Świąteczny spacer po Bahnhofstrasse Zürich.

0

IMG_8475

Witajcie! Dziś zabieram Was na słynną Bahnhofstrasse w Zurychu, na którą wybrałam się dziś z samego rana. Wybór padł na poranek, ponieważ chciałam uniknąć tłumów i swobodnie porobić zdjęcia. Poza tym część tych bardziej luksusowych sklepów była jeszcze zamknięta, a to również było mi na rękę. Nie wiem czy już Wam kiedyś o tym wspominałam, ale często ochroniarze tych bardziej luksusowych sklepów przeganiają fotografujących witryny. Dziś miałam pełne pole do popisu, choć bez specjalnej osłony na obiektyw, która pomaga uniknąć odbijania się niepożądanych rzeczy w fotografowanej szybie, było ciężko. Czuję, że jednym z pierwszych zakupów w nowym roku będzie właśnie taki dodatek do aparatu. Wracając jednak do dzisiejszego tematu. Pragnę Wam zapowiedzieć, że w ciągu kilku następnych dni postaram wybrać się do centrum wieczorem, aby móc pokazać Wam magię miliona światełek znajdujących się na Bahnhofstrasse :)

IMG_8654

Tym, którzy nie wiedzą śpieszę z wyjaśnieniem, iż Bahnhofstrasse, która łączy główny dworzec kolejowy z brzegiem Jeziora Zuryskiego ma długość 1,5 km i jest najbardziej elegancką ulicą handlową w Szwajcarii, a do tego jedną z najbardziej prestiżowych na świecie.
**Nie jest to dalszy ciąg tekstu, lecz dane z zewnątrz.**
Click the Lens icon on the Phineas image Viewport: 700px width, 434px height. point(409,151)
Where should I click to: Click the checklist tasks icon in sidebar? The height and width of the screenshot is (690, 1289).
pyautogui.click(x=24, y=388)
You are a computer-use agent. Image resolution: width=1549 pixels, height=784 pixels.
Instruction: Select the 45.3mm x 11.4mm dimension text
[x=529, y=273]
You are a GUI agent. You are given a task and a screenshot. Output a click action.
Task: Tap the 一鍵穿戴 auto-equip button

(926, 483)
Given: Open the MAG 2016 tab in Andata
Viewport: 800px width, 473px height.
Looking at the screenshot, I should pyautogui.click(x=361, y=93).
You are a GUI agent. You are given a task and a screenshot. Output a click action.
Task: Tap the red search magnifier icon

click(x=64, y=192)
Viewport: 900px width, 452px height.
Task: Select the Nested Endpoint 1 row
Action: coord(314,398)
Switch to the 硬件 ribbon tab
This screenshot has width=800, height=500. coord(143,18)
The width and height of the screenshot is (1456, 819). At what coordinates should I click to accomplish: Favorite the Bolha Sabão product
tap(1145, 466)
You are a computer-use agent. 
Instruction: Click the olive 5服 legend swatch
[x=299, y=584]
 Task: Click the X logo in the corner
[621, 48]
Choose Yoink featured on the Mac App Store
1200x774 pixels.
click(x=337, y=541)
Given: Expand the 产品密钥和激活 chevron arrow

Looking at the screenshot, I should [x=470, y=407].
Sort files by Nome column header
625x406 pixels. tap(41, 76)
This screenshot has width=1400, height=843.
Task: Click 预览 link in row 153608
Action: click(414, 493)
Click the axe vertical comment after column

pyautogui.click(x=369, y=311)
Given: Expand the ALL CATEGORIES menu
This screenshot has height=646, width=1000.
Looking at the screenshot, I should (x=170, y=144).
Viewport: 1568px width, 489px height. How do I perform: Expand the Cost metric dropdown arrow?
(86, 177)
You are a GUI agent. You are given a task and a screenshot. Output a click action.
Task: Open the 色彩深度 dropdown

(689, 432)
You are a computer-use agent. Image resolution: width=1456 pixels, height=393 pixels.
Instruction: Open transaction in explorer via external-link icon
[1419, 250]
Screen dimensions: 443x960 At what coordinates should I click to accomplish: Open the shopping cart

Znajdziecie tu magazyny haute couture oraz sklepy oferujące bardzo luksusowe towary, takie jak biżuteria, zegarki, futra, galanterię skórzaną, antyki, dzieła sztuki oraz wiele innych. Zainteresowani spacerem? ;)

IMG_8652

Za pierwszym razem spacer po tej okolicy był dla mnie czymś wyjątkowym. Nigdy nie widziałam tylu sklepów znanych mi wyłącznie ze słyszenia marek zebranych w jednym miejscu. Nigdy nie widziałam tak bogatych witryn, eleganckiego personelu oraz otoczki luksusu. Myślę, że o to właśnie chodzi, o otoczkę i zaspokojenie potrzeby bycia wyjątkowo traktowanym jako klient. Wiadomym jest, iż u Diora czy Prady stopy stawiają ludzie na wyższym poziomie materialnym niż przeciętny Kowalski, a właściwie jak na Szwajcarię przystało, przeciętny Steiner (jedno z popularniejszych nazwisk w tym kraju). Powiem Wam szczerze, że nawet przez myśl mi nigdy nie przeszło żeby wejść do któregoś z tych luksusowych sklepów. Czułabym się nieswojo, a nie wiem czy przewieszona przez moje ramię torebka Michaela Korsa byłaby wystarczająco luksusowa, aby ochrona uznała, że stać mnie również na coś co oferują w danym sklepie. Z drugiej jednak strony nie mam chyba potrzeby posiadania tak drogich rzeczy. Podobno nie zawsze marka idzie w parze z jakością, a i za niższą cenę można mieć coś, co posłuży latami, jak choćby moje torebki MK, z których jestem bardzo zadowolona pod każdym względem, a majątku na nie nie wydałam :)

IMG_8575

Mogę jeszcze dodać, że wbrew pozorom nie zobaczycie na tej ulicy samych wyfiokowanych Pań i wysoko zadzierających nosa Panów. Owszem, nigdzie indziej jak w tym miejscu nie zobaczycie tyle elegancji i pieniędzy zainwestowanych w swój wygląd, ale bez przesady! W godzinach szczytu jest tam tak dużo ludzi, że są po prostu tłumem w wielkim mieście. Szczerze mówiąc ja bardziej rozglądam się za luksusowymi autami, które często można tam dojrzeć, aniżeli za tym czy ktoś ma na sobie ubranie opiewające na sumę kilku, kilkunastu czy kilkudziesięciu tysięcy franków. No dobrze, już Wam nie marudzę, pooglądajcie sobie w spokoju zdjęcia :)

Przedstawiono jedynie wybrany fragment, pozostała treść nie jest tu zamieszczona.